Ukraine on 21:10 - Feb 12 by mellowblue

Thank you for the clarification re Winnie's chancellor dates. He certainly had a checkered career, absolutely the right man for his war-time role as p.m. The Blackburn Skua was as obsolete as the Stuka. I think the role of aircraft carrier has changed from it's aircraft being purely offensive to take out other ships to a mixed defensive/ offensive role, hence the original plane payload of Swordfishes and Skuas. As you say despite the restrictions the Germans were very far advanced in the race to re-arm. Big head start plus the motivation to do so.
The Hood was far from obsolete and was just unlucky, Certainly range finding and gunnery was superior on the German side. Our navy was always about strength in numbers. As in WW1 any pretensions of controlling the seas just was not going to happen for the Germans.
Re Putin, I will never forget the fawning over Putin when he was invited to the Hoiuses of Parliament. It troubled me at the time. Clinton saying he was a man we can do business with. They did not know what they were dealing with.
Your point about our bombers is valid, many were sent to certain deaths just because we had to be retaliatory and show we meant business. The evolution of aircraft from the gloster gladiator to the meteor in just a few years is amazing


Winston was a terrible Chancellor but was the right man for the job in 1940.

The Skua and Stuka were different beasts. The Ju87 was designed as a close support bomb truck to replace the Herschel 123. It was superb at it and nothing was designed during that period by anyone to compare with it apart from maybe the Aichi D3A ‘Val’ Japanese naval dive bomber.

The Stuka gets mocked because of its Battle of Britain losses. But it was never designed as a fighter and nobody knew who to defend an aircraft with its flight characteristics. The Germans considered it obsolete in 1940 but had zilch to replace it. Even the truly brilliant Fw190 couldn’t do quite the same job.

The Skua was typical of muddled naval procurement and conflicts in what the wanted. Dowding actually told the navy when it was delivered that they got what they asked for and they did.. They wanted essentially a multi role aeroplane and that’s what it was. And despite bringing down the first German aircraft of WW2 (a Do18) it was hopeless. The turreted version (the Roc) even worse.

The Swordfish was more modern and advanced than it looked and stayed in service until the Grumman Avenger could be bought. The Fulmar was a Fairey Battle derivative that was pretty rubbish, but better than nothing until the Martlet/Wildcat was bought.

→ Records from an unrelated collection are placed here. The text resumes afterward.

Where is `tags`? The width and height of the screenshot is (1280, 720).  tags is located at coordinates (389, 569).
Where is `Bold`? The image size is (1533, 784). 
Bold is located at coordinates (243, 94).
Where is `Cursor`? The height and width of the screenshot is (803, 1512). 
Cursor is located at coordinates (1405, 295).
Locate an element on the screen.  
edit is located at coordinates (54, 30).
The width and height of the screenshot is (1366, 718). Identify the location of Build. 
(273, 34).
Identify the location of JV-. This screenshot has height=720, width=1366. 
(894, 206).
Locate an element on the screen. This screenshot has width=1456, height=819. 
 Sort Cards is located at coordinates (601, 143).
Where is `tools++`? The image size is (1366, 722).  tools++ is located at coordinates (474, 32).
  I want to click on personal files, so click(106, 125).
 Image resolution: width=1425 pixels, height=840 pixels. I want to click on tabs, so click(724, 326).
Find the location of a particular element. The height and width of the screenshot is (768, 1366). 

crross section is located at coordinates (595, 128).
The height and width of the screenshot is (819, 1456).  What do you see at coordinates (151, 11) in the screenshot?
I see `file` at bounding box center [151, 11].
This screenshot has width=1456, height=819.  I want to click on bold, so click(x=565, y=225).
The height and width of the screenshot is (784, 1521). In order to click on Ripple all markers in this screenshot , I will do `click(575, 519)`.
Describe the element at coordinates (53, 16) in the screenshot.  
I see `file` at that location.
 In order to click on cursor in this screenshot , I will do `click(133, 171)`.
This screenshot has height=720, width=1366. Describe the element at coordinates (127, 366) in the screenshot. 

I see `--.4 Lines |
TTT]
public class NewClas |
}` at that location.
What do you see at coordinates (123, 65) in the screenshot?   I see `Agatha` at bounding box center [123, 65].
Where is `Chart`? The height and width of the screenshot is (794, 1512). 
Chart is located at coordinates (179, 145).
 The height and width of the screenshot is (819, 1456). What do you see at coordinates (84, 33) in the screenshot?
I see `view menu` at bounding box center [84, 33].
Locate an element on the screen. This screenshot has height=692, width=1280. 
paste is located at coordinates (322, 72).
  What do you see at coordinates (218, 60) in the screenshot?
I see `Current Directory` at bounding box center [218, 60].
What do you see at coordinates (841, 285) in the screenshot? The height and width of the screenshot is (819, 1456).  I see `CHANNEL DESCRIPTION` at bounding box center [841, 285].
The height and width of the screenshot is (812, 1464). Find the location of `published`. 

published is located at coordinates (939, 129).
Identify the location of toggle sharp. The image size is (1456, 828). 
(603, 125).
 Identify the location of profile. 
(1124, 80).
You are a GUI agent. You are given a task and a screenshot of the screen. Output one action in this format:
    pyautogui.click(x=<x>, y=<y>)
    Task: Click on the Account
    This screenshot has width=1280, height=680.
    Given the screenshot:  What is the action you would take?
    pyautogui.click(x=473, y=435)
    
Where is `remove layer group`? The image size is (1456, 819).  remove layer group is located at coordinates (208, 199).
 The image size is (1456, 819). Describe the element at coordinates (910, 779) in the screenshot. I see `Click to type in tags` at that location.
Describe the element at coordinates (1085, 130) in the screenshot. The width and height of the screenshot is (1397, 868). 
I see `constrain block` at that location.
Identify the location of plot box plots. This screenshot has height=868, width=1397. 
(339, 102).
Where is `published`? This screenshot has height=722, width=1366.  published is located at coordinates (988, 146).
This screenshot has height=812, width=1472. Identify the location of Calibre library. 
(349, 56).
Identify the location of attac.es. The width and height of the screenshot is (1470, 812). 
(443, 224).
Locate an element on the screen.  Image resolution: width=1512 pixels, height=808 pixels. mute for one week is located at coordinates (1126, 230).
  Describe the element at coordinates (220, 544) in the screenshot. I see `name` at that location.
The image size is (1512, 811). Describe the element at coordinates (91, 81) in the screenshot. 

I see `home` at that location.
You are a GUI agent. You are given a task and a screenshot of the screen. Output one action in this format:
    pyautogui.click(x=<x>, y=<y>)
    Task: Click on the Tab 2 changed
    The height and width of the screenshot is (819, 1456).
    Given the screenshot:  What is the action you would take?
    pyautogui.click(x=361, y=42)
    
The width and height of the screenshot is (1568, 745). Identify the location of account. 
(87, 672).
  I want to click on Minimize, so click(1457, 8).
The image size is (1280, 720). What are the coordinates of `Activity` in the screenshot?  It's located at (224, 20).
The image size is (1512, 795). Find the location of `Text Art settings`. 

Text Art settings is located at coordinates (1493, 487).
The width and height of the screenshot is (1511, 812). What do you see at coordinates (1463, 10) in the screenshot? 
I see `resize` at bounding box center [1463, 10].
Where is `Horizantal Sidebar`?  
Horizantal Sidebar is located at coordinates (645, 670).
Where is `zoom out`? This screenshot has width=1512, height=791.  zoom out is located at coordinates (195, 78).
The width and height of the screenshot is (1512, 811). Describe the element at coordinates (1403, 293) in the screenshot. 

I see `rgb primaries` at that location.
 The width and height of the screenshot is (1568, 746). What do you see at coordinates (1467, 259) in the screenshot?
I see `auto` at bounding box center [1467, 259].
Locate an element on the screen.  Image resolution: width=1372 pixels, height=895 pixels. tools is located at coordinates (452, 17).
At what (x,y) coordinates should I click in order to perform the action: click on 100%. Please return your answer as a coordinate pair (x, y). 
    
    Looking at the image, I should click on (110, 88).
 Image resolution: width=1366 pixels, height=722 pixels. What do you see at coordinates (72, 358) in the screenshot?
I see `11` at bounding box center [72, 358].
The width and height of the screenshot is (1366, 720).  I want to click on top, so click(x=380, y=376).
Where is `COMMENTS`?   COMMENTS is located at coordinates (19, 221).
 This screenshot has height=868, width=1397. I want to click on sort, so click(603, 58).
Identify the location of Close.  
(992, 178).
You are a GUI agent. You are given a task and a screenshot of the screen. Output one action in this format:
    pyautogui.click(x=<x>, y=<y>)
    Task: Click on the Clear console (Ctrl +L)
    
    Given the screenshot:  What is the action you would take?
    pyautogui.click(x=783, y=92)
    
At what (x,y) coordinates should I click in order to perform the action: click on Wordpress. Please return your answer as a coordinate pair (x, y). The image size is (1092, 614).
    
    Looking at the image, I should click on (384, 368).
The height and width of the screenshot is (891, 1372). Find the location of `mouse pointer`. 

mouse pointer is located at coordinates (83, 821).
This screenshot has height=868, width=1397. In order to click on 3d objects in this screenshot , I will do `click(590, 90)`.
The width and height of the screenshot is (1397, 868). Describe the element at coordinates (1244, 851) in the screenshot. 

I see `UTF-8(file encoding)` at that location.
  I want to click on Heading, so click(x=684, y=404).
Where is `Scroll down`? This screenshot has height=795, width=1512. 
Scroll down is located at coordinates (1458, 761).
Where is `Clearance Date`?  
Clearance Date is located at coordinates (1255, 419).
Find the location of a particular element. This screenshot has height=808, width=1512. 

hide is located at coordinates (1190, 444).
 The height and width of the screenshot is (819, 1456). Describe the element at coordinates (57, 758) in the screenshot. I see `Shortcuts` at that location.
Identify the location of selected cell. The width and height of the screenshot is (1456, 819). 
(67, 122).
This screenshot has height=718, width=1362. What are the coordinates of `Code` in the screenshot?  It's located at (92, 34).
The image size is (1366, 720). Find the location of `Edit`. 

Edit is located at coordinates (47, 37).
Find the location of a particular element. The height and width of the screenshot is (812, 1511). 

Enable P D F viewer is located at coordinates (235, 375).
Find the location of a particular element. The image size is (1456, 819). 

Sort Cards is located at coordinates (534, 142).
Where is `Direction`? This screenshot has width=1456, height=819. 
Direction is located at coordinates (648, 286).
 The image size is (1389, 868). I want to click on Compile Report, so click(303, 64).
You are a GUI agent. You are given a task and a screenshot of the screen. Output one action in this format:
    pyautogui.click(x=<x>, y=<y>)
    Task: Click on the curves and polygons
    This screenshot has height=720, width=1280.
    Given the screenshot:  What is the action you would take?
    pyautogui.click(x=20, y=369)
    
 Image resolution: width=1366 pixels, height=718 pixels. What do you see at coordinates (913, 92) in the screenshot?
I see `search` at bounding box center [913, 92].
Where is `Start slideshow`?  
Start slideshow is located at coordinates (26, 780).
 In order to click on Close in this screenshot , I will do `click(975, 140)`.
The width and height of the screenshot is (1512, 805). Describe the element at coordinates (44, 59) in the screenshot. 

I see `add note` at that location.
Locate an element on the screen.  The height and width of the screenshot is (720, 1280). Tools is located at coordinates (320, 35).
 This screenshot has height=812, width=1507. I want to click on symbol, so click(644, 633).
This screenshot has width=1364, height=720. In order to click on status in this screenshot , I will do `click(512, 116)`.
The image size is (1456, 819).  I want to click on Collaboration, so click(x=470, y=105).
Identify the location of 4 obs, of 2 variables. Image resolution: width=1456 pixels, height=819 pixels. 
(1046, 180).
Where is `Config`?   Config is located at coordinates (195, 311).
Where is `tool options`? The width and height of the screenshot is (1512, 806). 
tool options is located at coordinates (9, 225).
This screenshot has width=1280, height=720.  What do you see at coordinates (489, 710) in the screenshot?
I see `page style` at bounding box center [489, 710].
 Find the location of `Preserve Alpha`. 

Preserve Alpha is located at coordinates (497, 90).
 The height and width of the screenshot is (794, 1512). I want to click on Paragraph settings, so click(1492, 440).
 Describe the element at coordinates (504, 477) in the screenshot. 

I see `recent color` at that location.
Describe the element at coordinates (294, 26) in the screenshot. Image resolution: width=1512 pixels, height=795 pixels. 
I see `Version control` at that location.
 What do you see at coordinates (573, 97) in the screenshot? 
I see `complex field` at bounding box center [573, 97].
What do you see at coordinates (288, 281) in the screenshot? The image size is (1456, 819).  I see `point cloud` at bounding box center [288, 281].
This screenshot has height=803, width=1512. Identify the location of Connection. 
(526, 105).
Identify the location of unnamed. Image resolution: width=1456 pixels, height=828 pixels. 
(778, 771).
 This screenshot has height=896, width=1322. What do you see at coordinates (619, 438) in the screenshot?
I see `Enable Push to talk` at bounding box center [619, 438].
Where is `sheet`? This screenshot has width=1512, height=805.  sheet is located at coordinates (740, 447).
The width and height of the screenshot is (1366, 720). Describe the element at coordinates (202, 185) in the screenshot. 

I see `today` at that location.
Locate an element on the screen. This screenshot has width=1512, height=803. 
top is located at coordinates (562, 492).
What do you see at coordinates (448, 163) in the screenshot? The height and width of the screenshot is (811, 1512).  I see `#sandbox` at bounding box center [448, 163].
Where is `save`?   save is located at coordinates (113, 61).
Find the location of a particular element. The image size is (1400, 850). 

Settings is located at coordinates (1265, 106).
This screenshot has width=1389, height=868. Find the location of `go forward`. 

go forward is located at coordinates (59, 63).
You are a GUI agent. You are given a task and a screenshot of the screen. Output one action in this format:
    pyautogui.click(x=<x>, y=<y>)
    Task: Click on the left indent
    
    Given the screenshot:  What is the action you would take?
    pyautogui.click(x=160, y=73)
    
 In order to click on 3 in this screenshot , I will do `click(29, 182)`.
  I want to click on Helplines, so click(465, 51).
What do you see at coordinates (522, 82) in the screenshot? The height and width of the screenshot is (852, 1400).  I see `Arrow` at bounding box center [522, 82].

The Hood was a WW1 design laid down in 1916. It was meant to be modernised but impending war and budgets ended that. It was a Battlecruiser whose concept was so far out of date it was ridiculous. It was though a symbol and a beautiful one. ‘The mighty Hood’. Shame it was blown to pieces in minutes.

Rangefinding wasn’t too bad in WW2, though German optics were still a little better. Remember it was an early salvo from Prince of Wales, despite a scratch crew, that damaged Bismarck and forced it to run to Brest. German ships suffered from reliance on WW1 design and weaknesses. In Bismarck it was the back end and layout. Early hits from KGV and Rodney knocked out its fire control early and as it did when Duke of York ripped Scharnhorst apart in no time at all.

British design of cruisers and destroyers was excellent as was the creativity in designing the little ships (MGBs, MTBs and MLs).

Re Putin, I felt the same way at the time

Regarding Gladiator to Meteor, it was certainly astonishing. I recommend the book on the creator of the jet engine Frank Whittle called ‘Jet’. The biography on Sidney Camm by John Sweetman is good not least as it goes into how aeroplanes were procured and came about. For Churchill, the Andrew Roberts book is a fascinating read.